SABİHA TOPRAK
Avrupa Kurulu Kıdemli Lider Yardımcısı Frans Timmermans geçtiğimiz günlerde Ankara’da resmi temaslarda bulundu. Türkiye-AB yüksek seviyeli iklim diyaloğu toplantısının ikincisi için Ankara’ya gelen Timmermans Etraf, Şehircilik ve İklim Değişikliği Bakanı Murat Kurum ve Ticaret Bakanı Mehmet Muş ile görüştü. Avrupa Kurulunun Avrupa Yeşil Mutabakatı ve İklim Yasası konusundaki çalışmalarından sorumlu olan Timmermans yeşil dönüşümde Türkiye ile AB içinde yakın işbirliğinin ehemmiyetine dikkat çekti. Timmermans Paris İklim Muahedesi amaçları doğrultusunda global sıcaklık artışını 1.5 derece ile sonlu tutma önceliğine değindi ve Türkiye’nin 2053 sıfır emisyon maksadı ve ulusal katkı beyanını COP 27 öncesinde güncelleme taahhüdünde bulunmasının değerini vurguladı.

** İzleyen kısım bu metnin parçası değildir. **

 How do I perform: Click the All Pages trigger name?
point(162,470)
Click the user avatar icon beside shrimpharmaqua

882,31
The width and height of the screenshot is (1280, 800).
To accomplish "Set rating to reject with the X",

Türkiye için stratejik bir fırsat
Frans Timmermans, “Benim de AB ismine burada olmam, bu sürecin devamı açısından sembolik ehemmiyet taşıyor. Bizler, çocuklarımız ve torunlarımız için daha uygun bir dünya, daha uygun bir etraf ortaya koymak durumundayız. Bunun için de şimdiden çalışmaya başlamalıyız. Türkiye ile olan diyaloğumuzun hem AB için birebir vakitte Türkiye için stratejik bir fırsat olduğunu düşünüyorum. Zira ortasında bulunduğumuz politik ortam epeyce şiddetli. Barbarlığı reddeden ülkelerin bir ortada durması gerekiyor. Ukrayna’nın barışçıl halkına yapılan bu işgali reddeden ülkelerin bir ortada olması gerekiyor” diye konuştu.

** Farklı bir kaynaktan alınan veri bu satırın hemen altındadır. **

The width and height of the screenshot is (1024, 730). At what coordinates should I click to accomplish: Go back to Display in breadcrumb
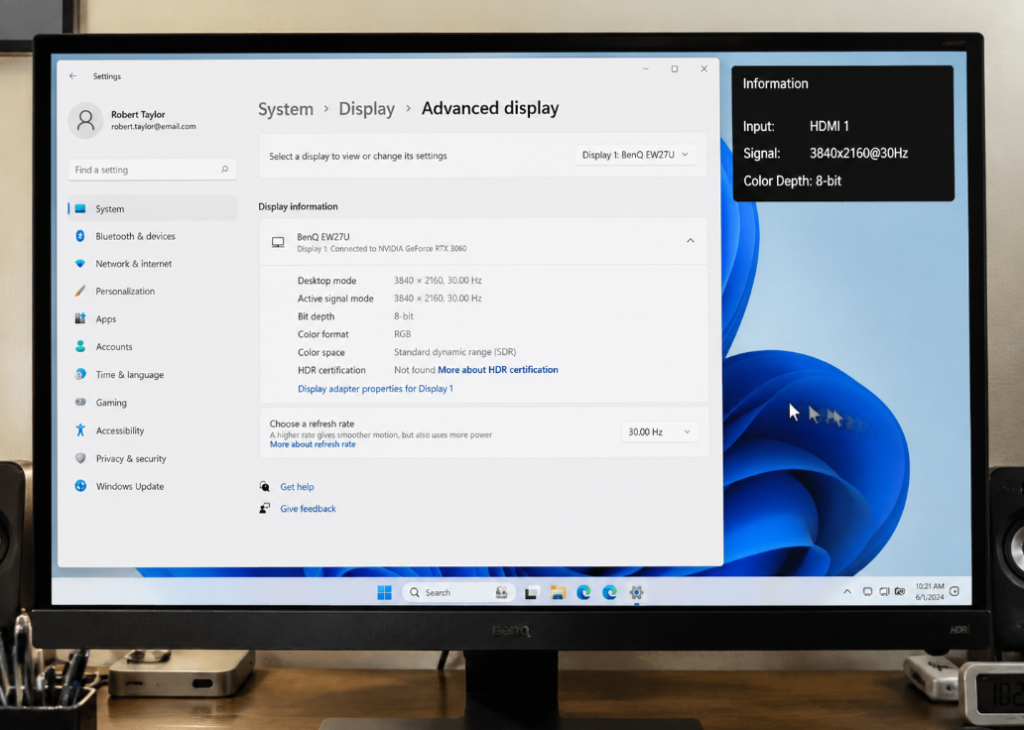click(366, 108)
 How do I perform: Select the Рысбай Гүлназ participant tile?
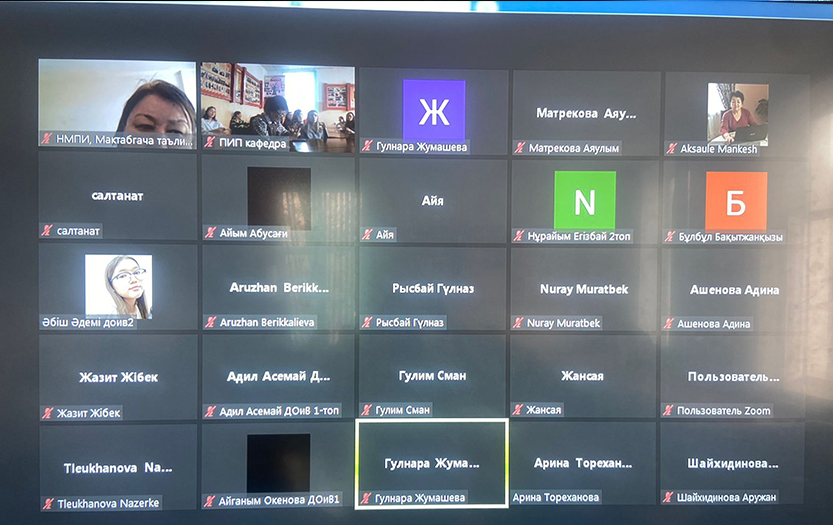pyautogui.click(x=432, y=288)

Alternatif güç için işbirliği vurgusu
Frans Timmermans iş dünyası ve sivil top örgütleriyle de bir ortaya geldi. TOBB Lider Yardımcısı, İKV Lideri ve KSO İdare Şurası Lideri Ayhan Zeytinoğlu’nun katıldığı görüşmede, Timmermans AB ve Türkiye ilgilerinde karşılıklı fayda temelinde işbirliği yapmanın kritik kıymette olduğunu belirtti. Timmermans, Avrupa Yeşil Mutabakatının Avrupa’yı 2053’te dünyanın birinci iklim nötr kıtası haline getirmeyi hedeflediğini vurguladı. Bu maksada ulaşmak için AB ve Türkiye’nin yakın çalışmasının kıymetine değindi ve bilhassa döngüsel iktisada geçiş, yenilenebilir güç, güneş ve rüzgar gücünün hissesinin artırılması ve yeşil hidrojen üzere alternatif yakıtların üretimi üzere konularda Türkiye ve AB’nin bir arada çalışabileceğini belirtti.
TOBB Lider Yardımcısı ve İKV Lideri Ayhan Zeytinoğlu, Timmermans’a iş dünyasının Türkiye’nin AB üyelik amacı, gümrük birliğinin güncellenmesi, vize hürlüğü ve yeşil mutabakat bahislerine verdiği takviyesi aktardı.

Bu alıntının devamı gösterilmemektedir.